### Request
Give back every row below word for word, leaving out the pictures.
:: Dataset ::
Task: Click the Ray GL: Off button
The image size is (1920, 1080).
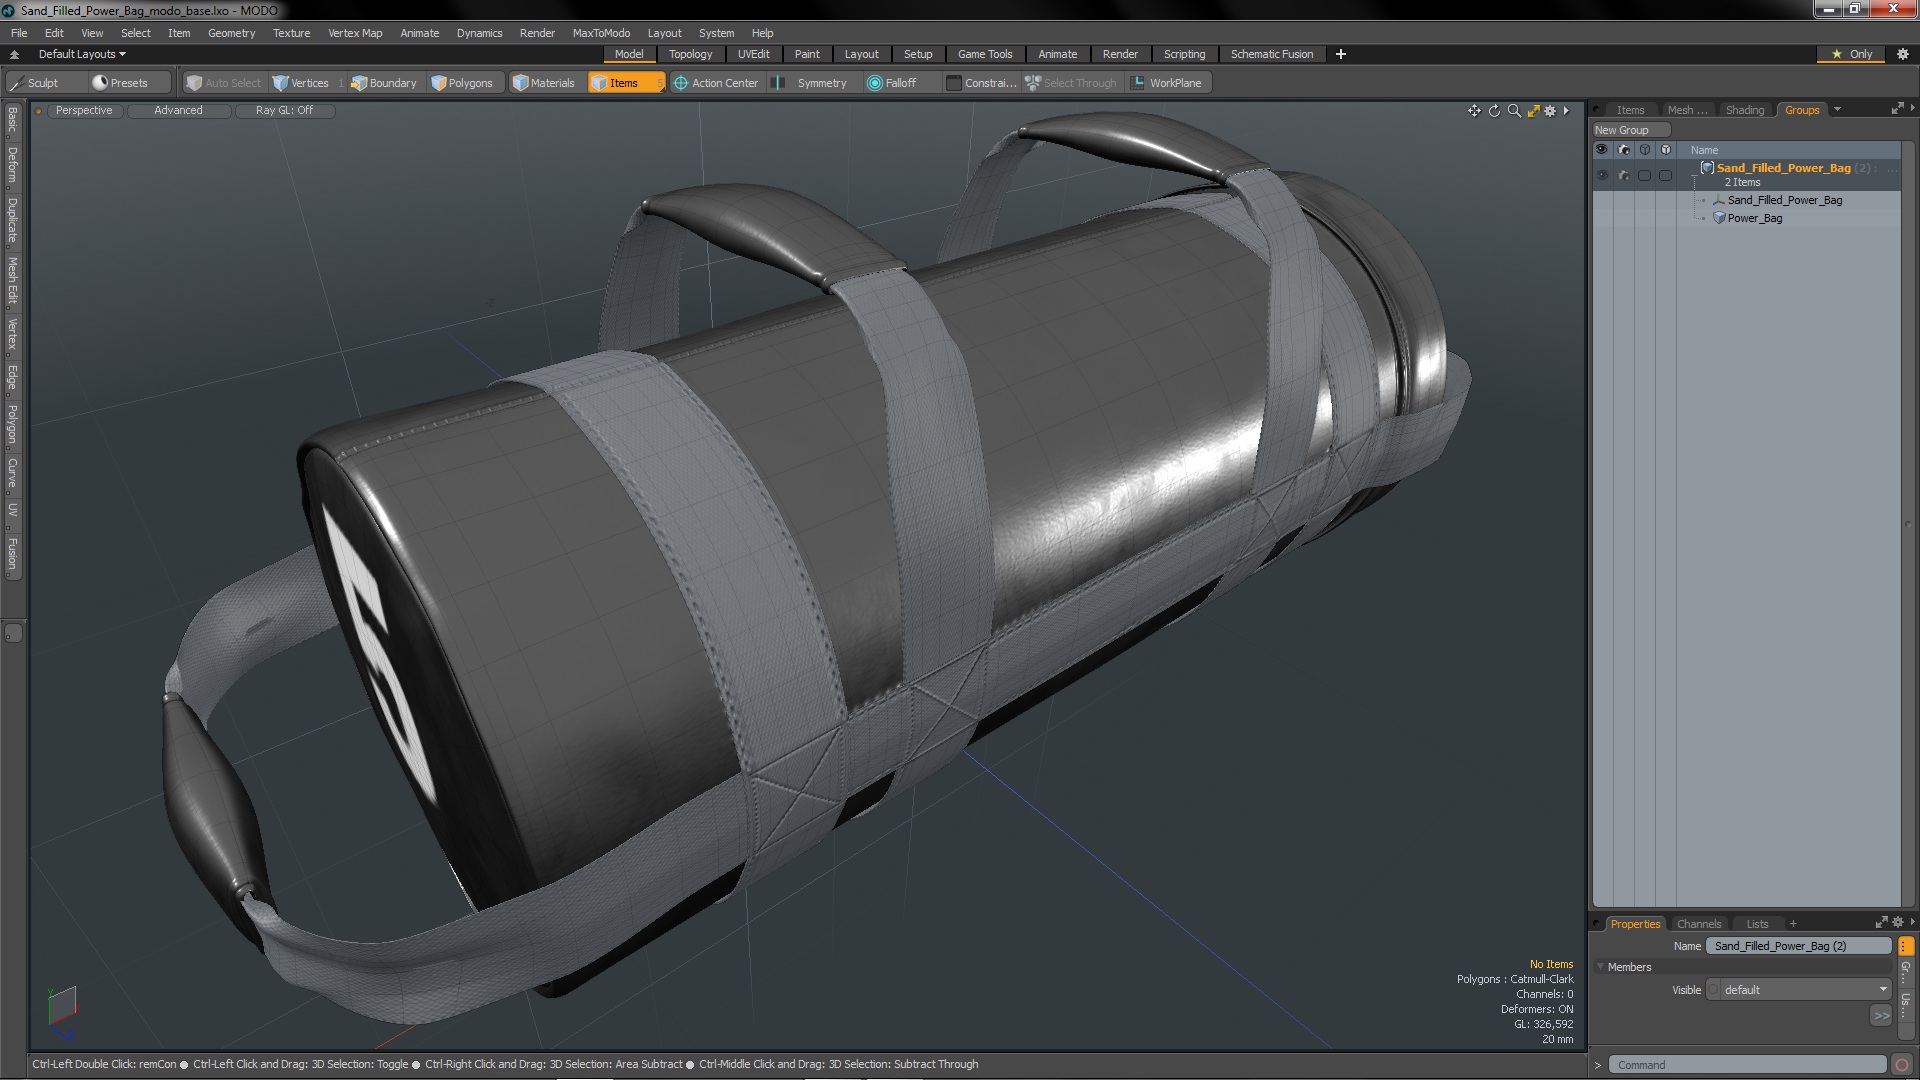Action: tap(284, 111)
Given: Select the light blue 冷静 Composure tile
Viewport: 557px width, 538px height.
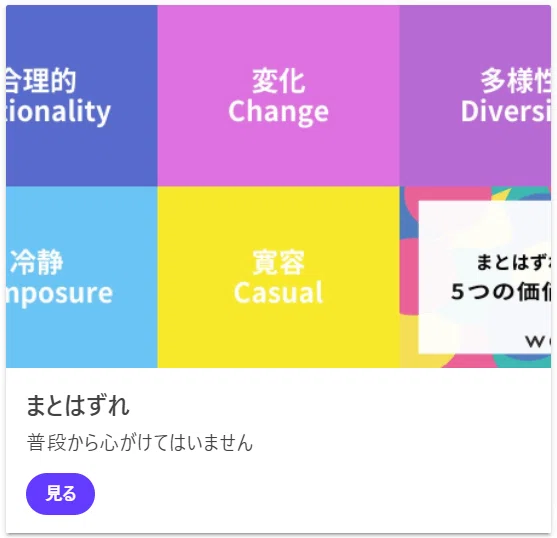Looking at the screenshot, I should (82, 277).
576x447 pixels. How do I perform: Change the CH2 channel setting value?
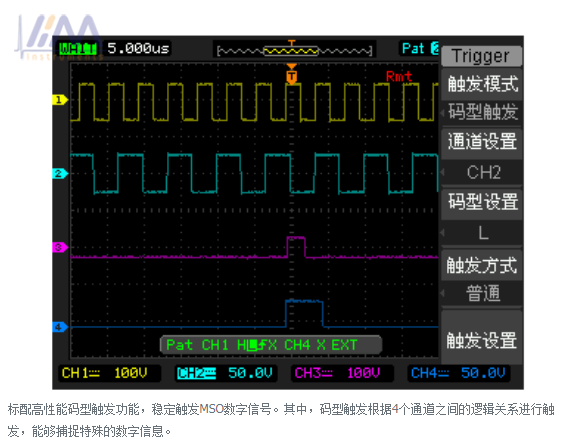[482, 172]
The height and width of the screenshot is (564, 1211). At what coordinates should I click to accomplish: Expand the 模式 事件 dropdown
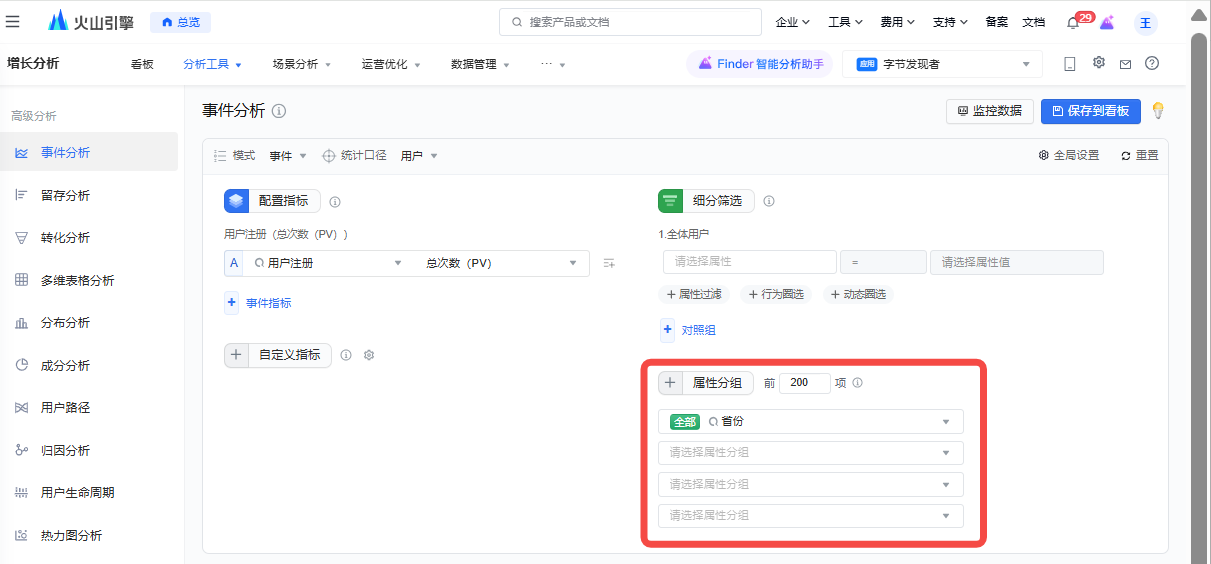pyautogui.click(x=288, y=156)

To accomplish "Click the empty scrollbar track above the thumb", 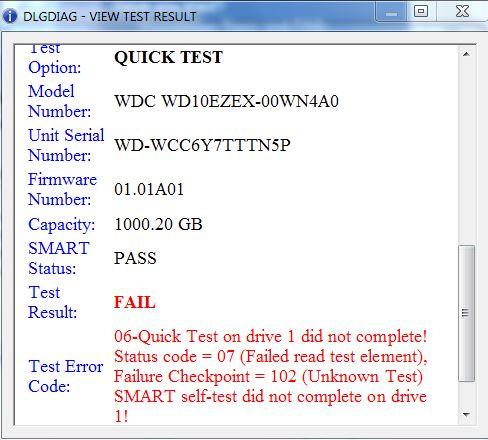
:::
### Written reply
Task: Click the Ray GL: Off button
The image size is (1920, 1080).
Action: tap(284, 111)
Given: Select the light blue 冷静 Composure tile
Viewport: 557px width, 538px height.
Looking at the screenshot, I should (82, 277).
576x447 pixels. How do I perform: Change the CH2 channel setting value?
[482, 172]
The height and width of the screenshot is (564, 1211). At what coordinates should I click to accomplish: Expand the 模式 事件 dropdown
pyautogui.click(x=288, y=156)

To accomplish "Click the empty scrollbar track above the thumb", 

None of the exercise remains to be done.